» **Trecho fornecido**:
★ ★ ★ ★ ★ ★ ★

Saturday, 20 de April de 2024 ISSN 1519-7670 - Ano 24 - nº 1284

Mais ciência nas bancas

A partir deste mês, os aficionados por astronomia, amadores ou não, terão a sua disposição a versão brasileira de uma das mais importantes revistas do mundo sobre o assunto. Astronomy Brasil será lançada oficialmente no dia 12, em evento no Sesc Pompéia, e deverá chegar às bancas no dia 22. Com 84 páginas, a publicação trará a tradução integral, feita por astrônomos brasileiros, da prestigiosa revista americana Astronomy, que circula desde 1973. Dessas 84 páginas, seis serão dedicadas a notícias e artigos produzidos e escritos no Brasil.

Segundo o editor da Astronomy Brasil, Ulisses Capozzoli, a revista visa atender a grande comunidade de astrônomos amadores existente no Brasil, além dos profissionais. O objetivo é sensibilizar a sociedade sobre a importância da astronomia e da ciência em geral. Essa sensibilização tem conseqüências diversas e promissoras. Uma delas está na possibilidade de as pessoas descobrirem que a ciência, em vez de representar um universo fechado, acessível apenas a iniciados, na realidade conta uma história de todos os homens, já que articula um relato para a criação e a evolução do Universo e o aparecimento da vida, entre outros fenômenos. Neste sentido, a ciência participa de um processo profundo de ‘humanização’, à medida que localiza o homem de um ponto de vista cósmico.

Espaço para o Brasil

Outra conseqüência, de natureza prática, é que uma revista com a qualidade técnico-científica de Astronomy Brasil, expressa em linguagem clara e acessível, deve trazer estímulo, ampliação e consolidação da astronomia amadora no Brasil.

A intenção dos editores é que a revista chegue às escolas, devido à carência no Brasil de informações e material didático sobre astronomia. A publicação trará informações sobre cosmologia e ciência planetária, além de, todos os meses, mapas do céu e calendário de eventos astronômicos, como passagens de cometas, eclipses e outros. A revista pretende incrementar o mercado que gira em torno da astronomia, com aumento das vendas de equipamentos, como telescópios e binóculos, e deve estimular a criação de observatórios astronômicos municipais, que tanto podem auxiliar a rede de ensino regional como atrair turistas, gerando renda e empregos locais.

A tiragem inicial de Astronomy Brasil será de 40 mil exemplares, a maior parte em princípio vendida em banca a R$ 10,90. Aos poucos, no entanto, a intenção é conseguir assinantes em maior número do que os exemplares vendidos em banca, seguindo o exemplo da original. Da tiragem de 150 mil da Astronomy, 85% são destinados a assinantes. A assinatura anual de Astronomy Brasil custa R$ 117. Depois que a revista estiver consolidada, a idéia é aumentar o número de páginas para 100, dando mais espaço a textos e reportagens feitos no Brasil.

★ ★ ★ ★ ★ ★ ★

» **Dados fornecidos**:

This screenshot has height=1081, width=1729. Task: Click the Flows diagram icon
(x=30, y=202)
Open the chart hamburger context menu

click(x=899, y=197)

★ ★ ★ ★ ★ ★ ★

» **Requisitos**:
A) Reescreva a parte do texto sobre a revista Astronomy Brasil entre "A tiragem inicial" e "feitos no Brasil.", inclusive, substituindo "assinantes" por "leitores assinantes".
B) Retome o texto sobre a revista Astronomy Brasil a partir do ponto em que ele termina.
As linhas não têm nenhum papel aqui.

» **Respostas do exercício**:
A)
A tiragem inicial de Astronomy Brasil será de 40 mil exemplares, a maior parte em princípio vendida em banca a R$ 10,90. Aos poucos, no entanto, a intenção é conseguir leitores assinantes em maior número do que os exemplares vendidos em banca, seguindo o exemplo da original. Da tiragem de 150 mil da Astronomy, 85% são destinados a leitores assinantes. A assinatura anual de Astronomy Brasil custa R$ 117. Depois que a revista estiver consolidada, a idéia é aumentar o número de páginas para 100, dando mais espaço a textos e reportagens feitos no Brasil.

B)
O tempo é relativo

A história de capa da edição número 1 de Astronomy Brasil trata do choque de buracos negros, uma das mais exóticas criaturas do zoológico cósmico. Buracos negros, sorvedouros cósmicos de que nem a luz escapa, costumam refugiar-se em núcleos galácticos, onde a densidade estelar é maior que nas regiões mais externas. No caso de choques de buracos negros, o único corpo formado pela fusão do par costuma ser atirado para fora de sua galáxia original numa viagem sem retorno pelas profundezas do espaço, onde se reúne com outros ‘buracos negros errantes’.

A edição zero, voltada para divulgação e anúncios, traz como matéria de capa viagens no tempo, um tema que pode trocar a ficção científica pela sólida realidade. Na verdade, embora a maioria das pessoas não desconfie, quando embarcamos num jato e voamos a alta velocidade, em torno de 1.000 quilômetros/hora, retornamos ao solo frações de segundos mais jovens que os que ficaram em terra. Esse fenômeno está previsto na teoria da relatividade especial de Albert Einstein.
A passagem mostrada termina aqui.